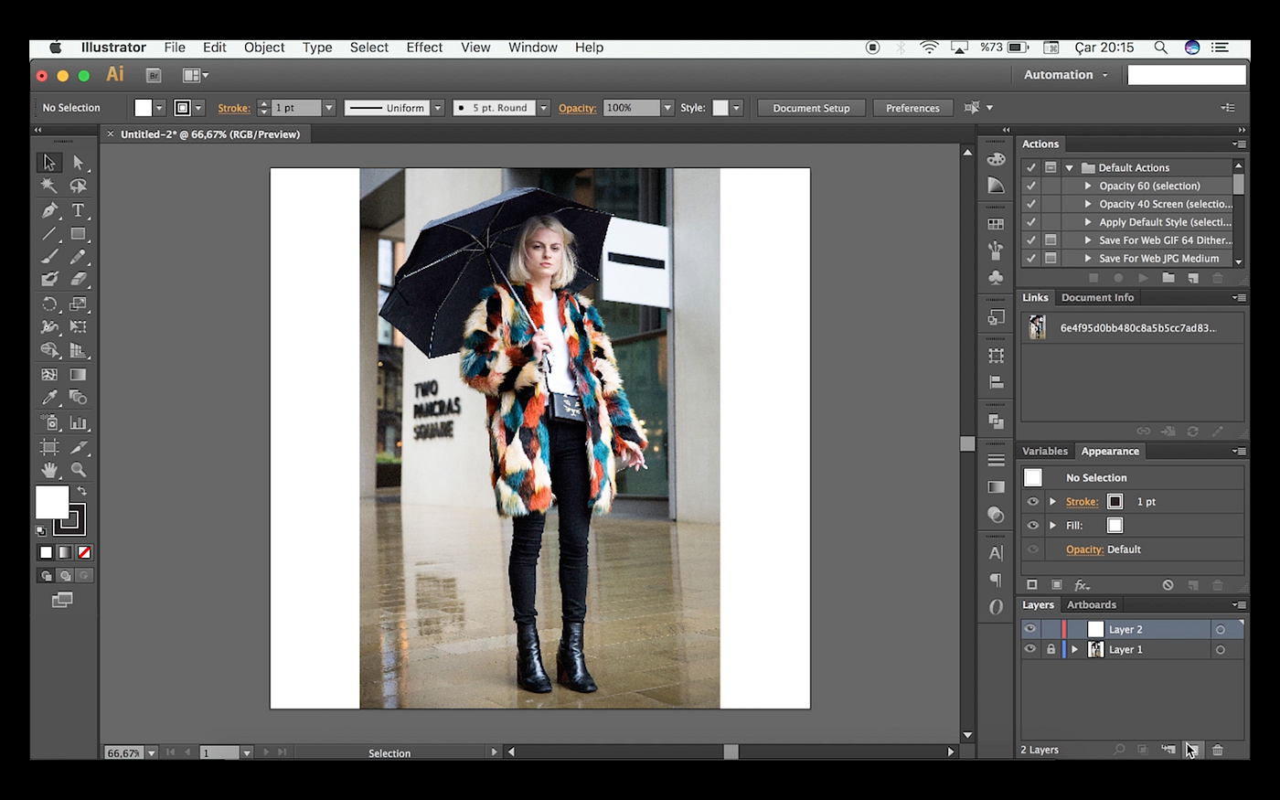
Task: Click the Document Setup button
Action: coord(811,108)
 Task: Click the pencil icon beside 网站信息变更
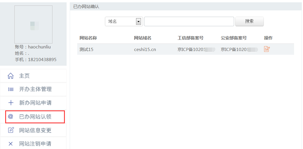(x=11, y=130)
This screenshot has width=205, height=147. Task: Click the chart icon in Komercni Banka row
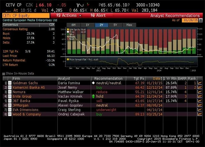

* * *

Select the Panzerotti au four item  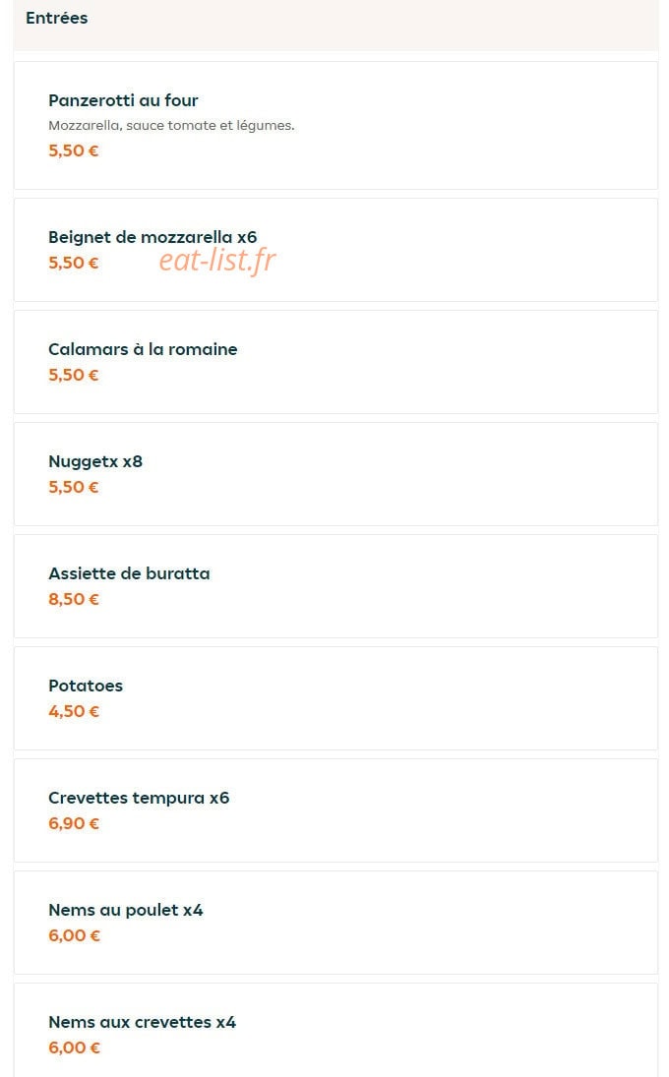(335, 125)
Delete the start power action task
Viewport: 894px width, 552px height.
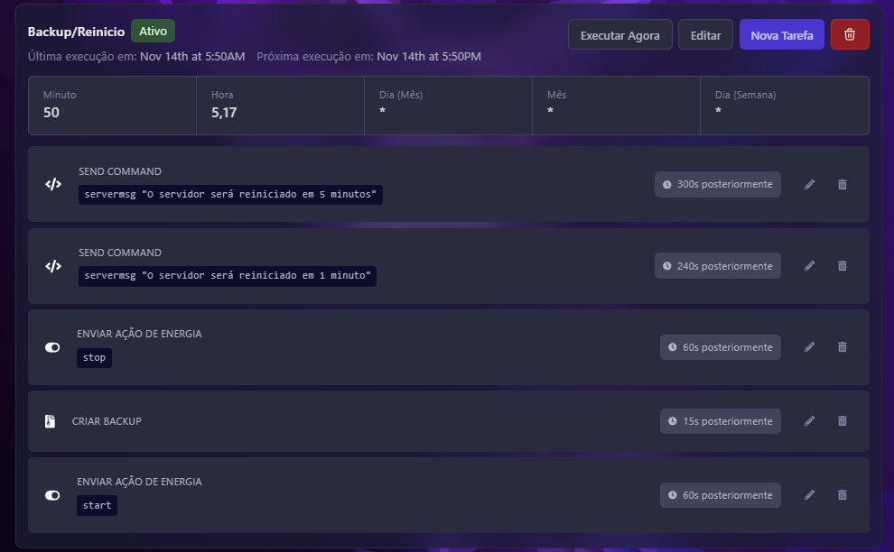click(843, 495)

...

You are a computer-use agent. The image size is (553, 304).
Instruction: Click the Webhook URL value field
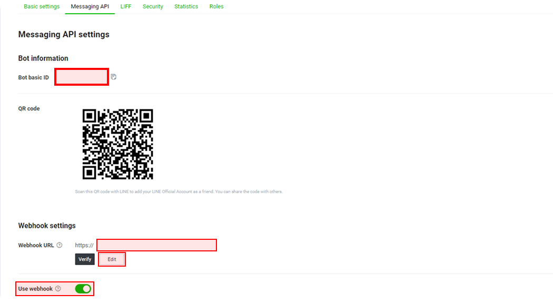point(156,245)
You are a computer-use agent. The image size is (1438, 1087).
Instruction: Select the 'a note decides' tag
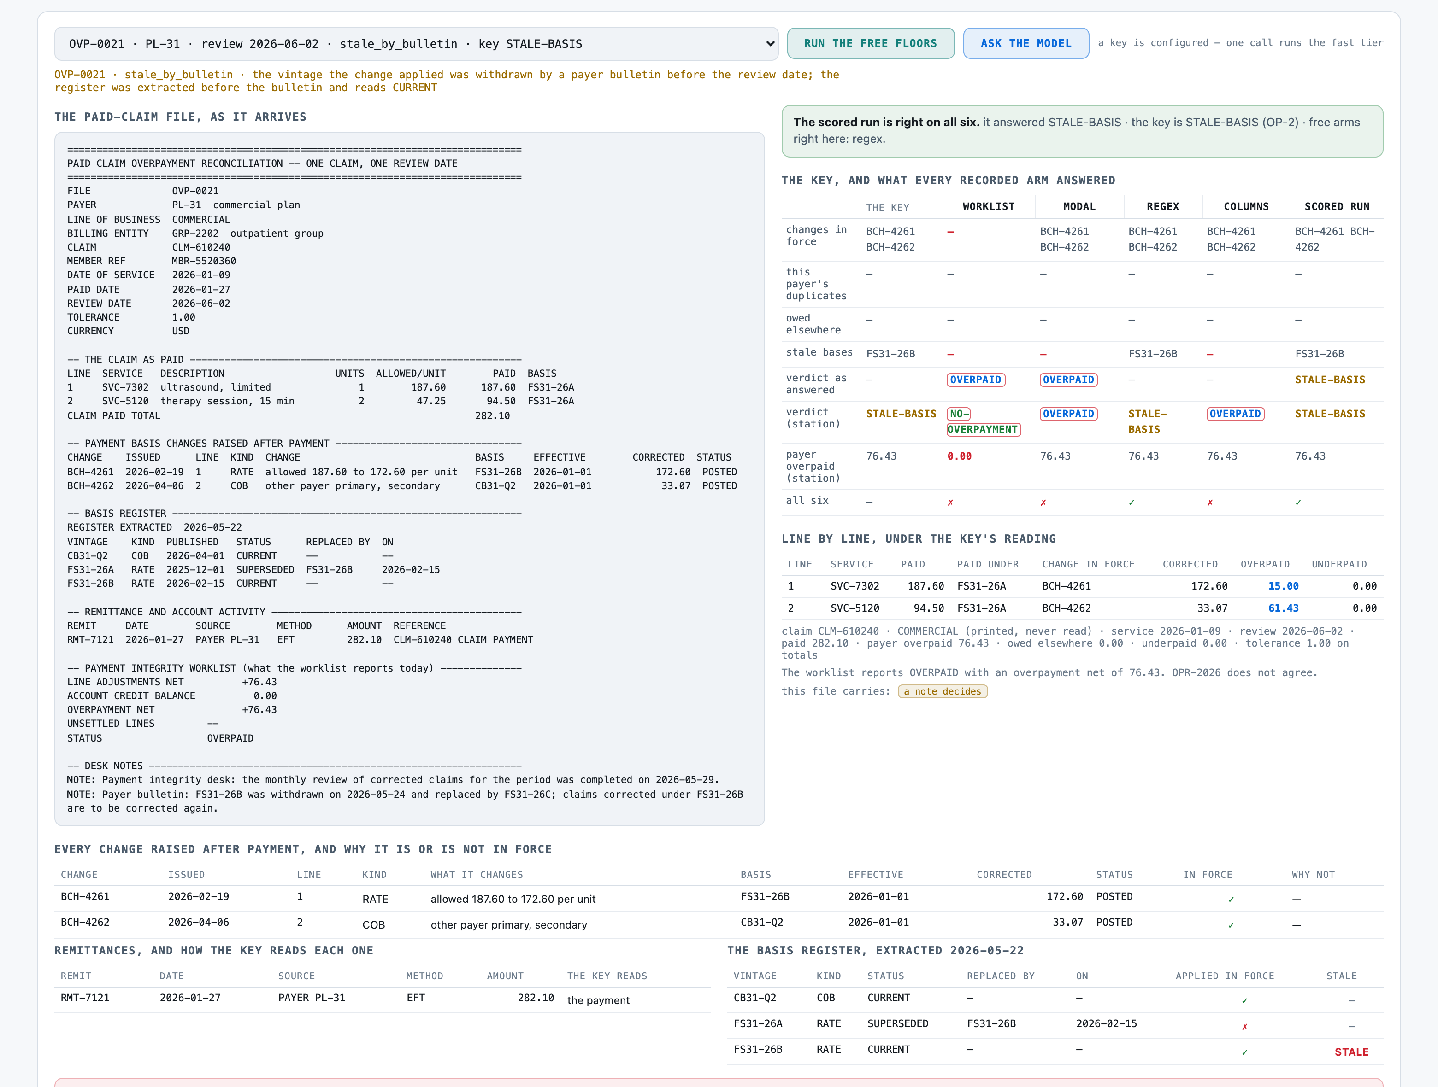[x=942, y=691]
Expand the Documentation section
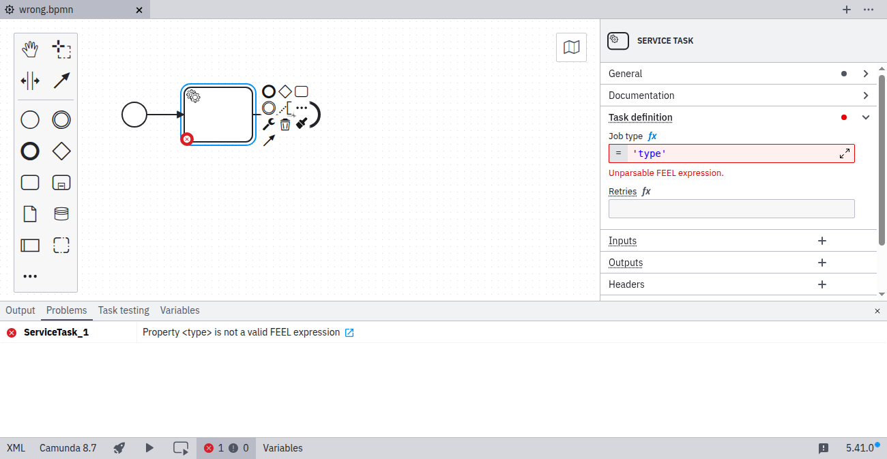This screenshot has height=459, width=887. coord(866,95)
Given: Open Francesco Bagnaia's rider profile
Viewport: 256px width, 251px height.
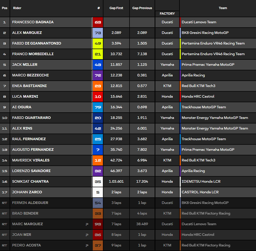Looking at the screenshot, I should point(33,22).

**Task details**. Write out word for word the lines of the listing above from the line with "Task: Click the pencil icon beside 网站信息变更" to the line with "This screenshot has width=205, height=147.", taking in both of those lines but no pictures.

**Expected answer**.
 Task: Click the pencil icon beside 网站信息变更
(x=11, y=130)
This screenshot has width=205, height=147. Task: Click the chart icon in Komercni Banka row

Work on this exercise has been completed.